DA leader Helen Zille says the reintroduction of the controversial Traditional Courts Bill is “questionable” and may be construed as an attempt by President Jacob Zuma to “buy political patronage” in the run-up to the ANC’s elective conference to be held in Mangaung in December.
“I have no doubt that this legislation would not have been reintroduced now if there was any chance of it decreasing the size of Jacob Zuma’s corner in Mangaung,” Zille said. She was speaking at a press conference at Parliament at which she expressed the DA’s rejection of the bill in its entirety and called for its withdrawal.
The stated aim of the bill – which has been rejected by prominent women and civil society organisations, including Minister of Women, Children and People with Disabilities Lulu Xingwana, Dr Mamphela Ramphele and the ANC Women’s League – is to regulate traditional courts and customary law to bring them in line with the constitution.
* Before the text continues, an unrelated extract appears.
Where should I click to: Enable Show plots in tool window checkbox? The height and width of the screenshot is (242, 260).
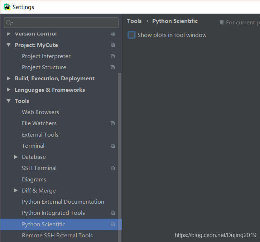pos(131,35)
Critics say that while entrenching the rights of traditional leaders, the bill – which affects 22 million rural South Africans – ignores the plight of vulnerable citizens and women.
Xingwana has called for the bill to be scrapped and the process to be started from scratch.
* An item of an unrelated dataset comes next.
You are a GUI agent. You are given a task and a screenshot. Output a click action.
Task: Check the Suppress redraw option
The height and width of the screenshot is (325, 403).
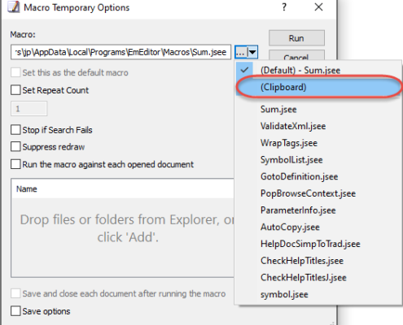pyautogui.click(x=15, y=147)
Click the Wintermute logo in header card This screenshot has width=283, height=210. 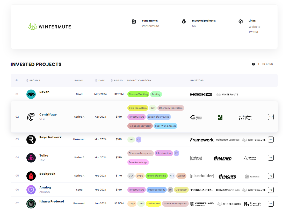tap(49, 27)
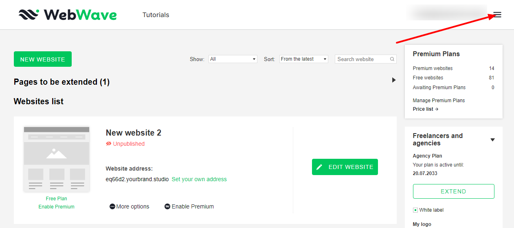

Zille said it was “interesting” that the bill had been taken off the parliamentary schedule in 2008 and, “suddenly, six months before Mangaung”, made a reappearance.
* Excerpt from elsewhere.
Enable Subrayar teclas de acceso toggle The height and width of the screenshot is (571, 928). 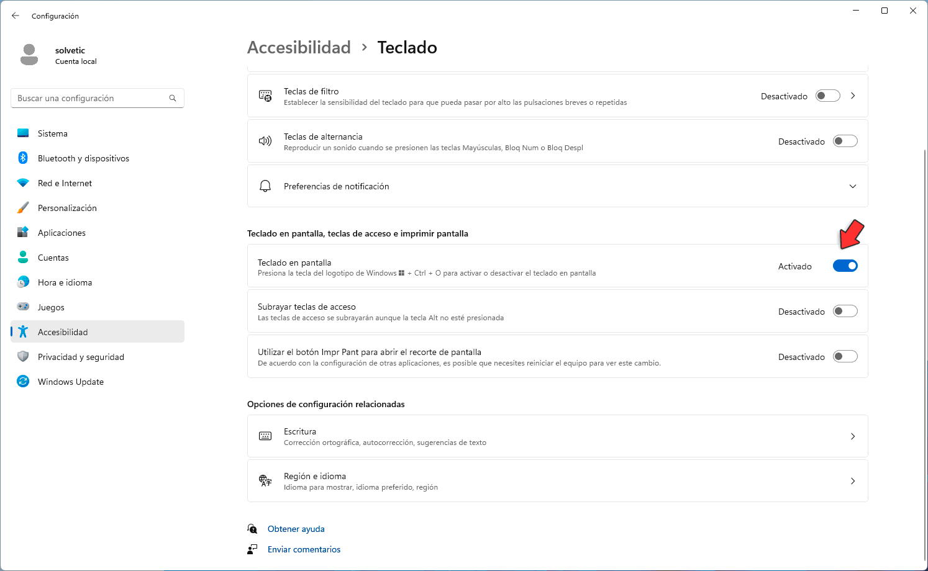(845, 311)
“One has to ask questions around the timing. If it was thought to be unconstitutional then, why is it suddenly making a reappearance now? Somewhat ironically, the Minister of Justice, Jeff Radebe, who tabled the bill, has himself now raised concerns over the controversial piece of legislation.”
Asked to comment on the possibility that garnering the support of traditional leaders before Mangaung might backfire on Zuma in terms of securing other votes, Zille said: “The critical thing is who votes at Mangaung. I am sure that President Jacob Zuma has done his arithmetic very carefully.
“The ANC Youth League is divided about him, although I think the majority are possibly counting in the anti corner. He is certainly hoping to hold on to the majority of Cosatu, and then he is looking to the other allies and doing his arithmetic very carefully.
“I think President Zuma knows that he is, in many ways, in a corner. He has got to increase the size of his corner.”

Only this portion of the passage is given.